**Task instructions**
From the data that follows, copy every line with the string "target".

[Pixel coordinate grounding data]
"""
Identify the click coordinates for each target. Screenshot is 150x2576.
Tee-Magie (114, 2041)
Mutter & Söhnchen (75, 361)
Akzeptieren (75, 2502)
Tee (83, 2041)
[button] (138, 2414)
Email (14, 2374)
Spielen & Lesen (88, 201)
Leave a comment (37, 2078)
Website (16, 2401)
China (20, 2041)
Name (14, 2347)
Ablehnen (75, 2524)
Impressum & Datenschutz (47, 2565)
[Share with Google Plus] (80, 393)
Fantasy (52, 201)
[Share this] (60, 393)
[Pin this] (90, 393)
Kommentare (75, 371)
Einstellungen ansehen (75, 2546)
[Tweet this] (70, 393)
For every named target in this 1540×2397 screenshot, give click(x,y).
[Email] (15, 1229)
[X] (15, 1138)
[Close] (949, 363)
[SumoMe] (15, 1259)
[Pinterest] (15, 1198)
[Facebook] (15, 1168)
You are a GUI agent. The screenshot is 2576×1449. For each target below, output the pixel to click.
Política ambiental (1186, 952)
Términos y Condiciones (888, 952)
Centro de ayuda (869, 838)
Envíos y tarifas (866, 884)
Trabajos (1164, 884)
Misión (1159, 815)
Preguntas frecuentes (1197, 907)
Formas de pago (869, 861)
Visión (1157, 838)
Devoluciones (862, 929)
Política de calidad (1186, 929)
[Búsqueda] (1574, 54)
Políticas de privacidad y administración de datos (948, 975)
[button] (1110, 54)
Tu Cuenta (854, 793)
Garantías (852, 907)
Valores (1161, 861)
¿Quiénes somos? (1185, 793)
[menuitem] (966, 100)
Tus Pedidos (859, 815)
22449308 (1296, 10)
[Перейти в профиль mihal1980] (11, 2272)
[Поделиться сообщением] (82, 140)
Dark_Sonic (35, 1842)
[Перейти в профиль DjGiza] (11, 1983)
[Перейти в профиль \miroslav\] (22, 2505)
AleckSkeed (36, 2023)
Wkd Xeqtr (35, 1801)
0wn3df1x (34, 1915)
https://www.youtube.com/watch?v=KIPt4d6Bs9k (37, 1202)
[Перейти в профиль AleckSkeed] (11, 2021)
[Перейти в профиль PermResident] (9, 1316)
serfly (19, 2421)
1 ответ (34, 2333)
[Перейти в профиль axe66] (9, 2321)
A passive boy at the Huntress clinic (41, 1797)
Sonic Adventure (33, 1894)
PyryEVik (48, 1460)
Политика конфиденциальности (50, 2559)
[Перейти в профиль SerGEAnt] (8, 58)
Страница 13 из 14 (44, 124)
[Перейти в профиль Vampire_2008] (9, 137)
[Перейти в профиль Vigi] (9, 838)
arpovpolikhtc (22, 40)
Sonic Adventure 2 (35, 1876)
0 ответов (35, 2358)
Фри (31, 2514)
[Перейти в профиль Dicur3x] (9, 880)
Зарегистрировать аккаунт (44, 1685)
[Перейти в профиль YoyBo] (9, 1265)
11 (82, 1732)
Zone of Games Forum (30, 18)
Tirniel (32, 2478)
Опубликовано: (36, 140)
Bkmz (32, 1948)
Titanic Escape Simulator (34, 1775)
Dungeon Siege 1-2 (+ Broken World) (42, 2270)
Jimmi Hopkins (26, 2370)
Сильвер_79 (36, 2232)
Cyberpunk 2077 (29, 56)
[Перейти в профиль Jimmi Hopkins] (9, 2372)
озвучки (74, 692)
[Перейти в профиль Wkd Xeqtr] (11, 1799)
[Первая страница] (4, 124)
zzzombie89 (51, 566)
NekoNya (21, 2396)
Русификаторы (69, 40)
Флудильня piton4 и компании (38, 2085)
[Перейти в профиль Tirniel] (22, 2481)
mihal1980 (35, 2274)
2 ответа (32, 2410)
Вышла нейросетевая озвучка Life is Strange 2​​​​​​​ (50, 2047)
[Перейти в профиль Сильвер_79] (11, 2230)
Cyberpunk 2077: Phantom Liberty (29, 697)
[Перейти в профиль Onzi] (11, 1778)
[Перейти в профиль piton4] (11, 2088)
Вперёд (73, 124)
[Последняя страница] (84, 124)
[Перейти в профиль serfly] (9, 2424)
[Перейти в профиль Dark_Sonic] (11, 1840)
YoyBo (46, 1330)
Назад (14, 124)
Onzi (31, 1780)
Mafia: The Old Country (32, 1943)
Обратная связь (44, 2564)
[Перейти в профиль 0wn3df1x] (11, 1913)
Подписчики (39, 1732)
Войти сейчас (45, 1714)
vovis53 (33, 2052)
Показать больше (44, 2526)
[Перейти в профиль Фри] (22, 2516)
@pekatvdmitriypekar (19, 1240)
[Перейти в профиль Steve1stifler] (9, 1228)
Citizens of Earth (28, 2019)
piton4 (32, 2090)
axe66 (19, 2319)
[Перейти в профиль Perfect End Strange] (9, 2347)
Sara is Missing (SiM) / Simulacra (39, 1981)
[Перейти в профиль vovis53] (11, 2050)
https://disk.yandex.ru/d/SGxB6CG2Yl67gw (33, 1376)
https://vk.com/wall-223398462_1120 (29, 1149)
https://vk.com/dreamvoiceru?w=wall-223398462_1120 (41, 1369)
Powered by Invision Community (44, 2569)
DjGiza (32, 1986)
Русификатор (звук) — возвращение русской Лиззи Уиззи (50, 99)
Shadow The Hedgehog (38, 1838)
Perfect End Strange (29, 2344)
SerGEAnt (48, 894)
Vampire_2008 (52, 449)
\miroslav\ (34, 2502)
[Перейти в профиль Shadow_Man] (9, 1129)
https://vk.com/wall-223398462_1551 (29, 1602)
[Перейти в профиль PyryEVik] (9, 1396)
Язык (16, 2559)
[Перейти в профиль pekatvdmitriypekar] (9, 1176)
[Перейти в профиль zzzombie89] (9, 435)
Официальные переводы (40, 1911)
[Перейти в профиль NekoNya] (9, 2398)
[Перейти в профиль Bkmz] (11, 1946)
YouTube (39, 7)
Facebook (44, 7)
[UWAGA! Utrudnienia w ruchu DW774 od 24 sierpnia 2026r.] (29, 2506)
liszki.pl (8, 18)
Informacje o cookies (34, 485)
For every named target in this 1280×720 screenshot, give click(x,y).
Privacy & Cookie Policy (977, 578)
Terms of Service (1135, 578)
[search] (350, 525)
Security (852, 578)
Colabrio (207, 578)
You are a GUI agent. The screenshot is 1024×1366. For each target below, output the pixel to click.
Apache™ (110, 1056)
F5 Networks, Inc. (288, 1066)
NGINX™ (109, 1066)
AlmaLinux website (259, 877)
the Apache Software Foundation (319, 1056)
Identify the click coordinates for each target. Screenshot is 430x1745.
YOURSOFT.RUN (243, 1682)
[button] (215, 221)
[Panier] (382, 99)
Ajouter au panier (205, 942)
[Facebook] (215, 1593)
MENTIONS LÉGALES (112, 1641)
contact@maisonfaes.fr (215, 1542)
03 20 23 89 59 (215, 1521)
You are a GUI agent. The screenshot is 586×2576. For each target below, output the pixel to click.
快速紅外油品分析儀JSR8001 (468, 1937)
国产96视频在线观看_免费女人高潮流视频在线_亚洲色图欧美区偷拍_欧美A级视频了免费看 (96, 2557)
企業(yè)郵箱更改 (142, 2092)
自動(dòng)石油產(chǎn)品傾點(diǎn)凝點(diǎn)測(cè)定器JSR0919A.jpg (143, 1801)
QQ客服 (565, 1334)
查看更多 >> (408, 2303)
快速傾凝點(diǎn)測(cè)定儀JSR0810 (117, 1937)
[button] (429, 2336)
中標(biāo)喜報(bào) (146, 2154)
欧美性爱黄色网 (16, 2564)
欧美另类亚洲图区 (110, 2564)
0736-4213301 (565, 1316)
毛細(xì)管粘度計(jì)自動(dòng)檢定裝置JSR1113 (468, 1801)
"""
**Answer to this exercise**
Identify the click coordinates for each target. Screenshot is 150x2576.
For every named target in this 1540×2397 screenshot, give click(x,y).
You are a GUI agent. The screenshot is 2576×1449. For each target below, output the pixel to click.
For every named target in this 1280×720 screenshot, give click(x,y).
You are a GUI agent. The screenshot is 1024×1366. For each target below, output the pixel to click.
Identify the click coordinates for each target. Screenshot is 430x1745.
You are a GUI agent. The screenshot is 586×2576. For each target below, output the pixel to click.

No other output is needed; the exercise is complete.